The appellant Gonzales was tried in a single jury trial for first-degree assault, § 565.050.1(2), RSMo 1978, and for resisting arrest, § 575.150.1(1), RSMo 1978. He was convicted of both offenses. He was sentenced to 15 years’ imprisonment on the assault charge, and to one year’s imprisonment in the county jail on the charge of resisting arrest. He appealed both convictions to this court. We reversed and remanded for a new trial the first-degree assault conviction by our decision in State v. Gonzales, 652 S.W.2d 719 (Mo.App.1983).
*118We now consider the appeal of the conviction for resisting arrest. Like the first-degree assault conviction, the conviction for resisting arrest is also to be reversed and the case remanded for a new trial.

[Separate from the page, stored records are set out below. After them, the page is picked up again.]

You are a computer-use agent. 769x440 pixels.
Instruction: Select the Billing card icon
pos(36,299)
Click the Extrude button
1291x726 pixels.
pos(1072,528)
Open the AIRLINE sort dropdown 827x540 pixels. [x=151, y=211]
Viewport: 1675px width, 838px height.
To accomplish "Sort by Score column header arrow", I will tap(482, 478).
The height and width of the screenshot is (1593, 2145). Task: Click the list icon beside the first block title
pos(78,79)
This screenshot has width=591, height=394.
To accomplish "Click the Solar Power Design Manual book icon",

The facts of the case may be read in State v. Gonzales, supra.
Defendant does not question the sufficiency of the evidence to sustain the conviction for resisting arrest.
Appellant does complain of the exclusion from evidence of the opinion of Ms. Frances Rayes that defendant in the hours before his attempted arrest by Highway Patrolman Coley, his highspeed flight through the streets and highways of North Kansas City, and the alleged assault upon Kansas City Police Officer Larry Lewis, was in a diabetic crisis; of the exclusion of the testimony of jail nurse Lillie Brokenicky that defendant had told her when he was admitted to jail that he was a diabetic; and of the exclusion of an offer of the testimony of Dr. Hill that five months after the alleged offense the defendant was a diabetic.
Section 575.150 requires that one must, to commit the offense of resisting arrest, “[know] that a law enforcement officer is making an arrest” and must act “for the purpose of preventing the officer from effecting the arrest.” (Emphasis added).
The excluded testimony bore upon defendant’s capacity to have knowledge and to form the purpose required by the statute.1 It was error to exclude the offered testimony of Ms. Frances Rayes and of Nurse Brokenicky, although the court was within its discretion in excluding, on account of the remoteness in time from the time of the offense, Dr. Hill’s testimony of defendant Gonzales’ diabetes.
The judgment is reversed and the case is remanded for a new trial.
All concur.
. This case, turning as it does upon the admissibility of evidence, does not call for us to consider whether a “hypoglycemic reaction,” during which a diabetic commits an alleged offense, might be treated as a form of temporary insanity or as a species of intoxication or of a drugged condition, § 562.076, RSMo 1978, or only as bearing upon his intent in committing the overt act. See Nichols v. State, 46 Ala.App. 408, 243 So.2d 391 (1971), where defendant pleaded temporary insanity due to a diabetic condition; State v. Welch, 8 Wash. App. 719, 508 P.2d 1041 (1973), holding that proof of psychomotor epilepsy admissible to show lack of intent, though not amounting to criminal insanity. See especially City of Minneapolis v. Altimus, 306 Minn. 462, 238 N.W.2d 851 (1976), where defendant claimed that ingestion of valium as prescribed by a physician had rendered him intoxicated, and that was held to be entitled to instruction on involuntary intoxication. The case is valuable for its discussion of the subject of involuntary intoxication.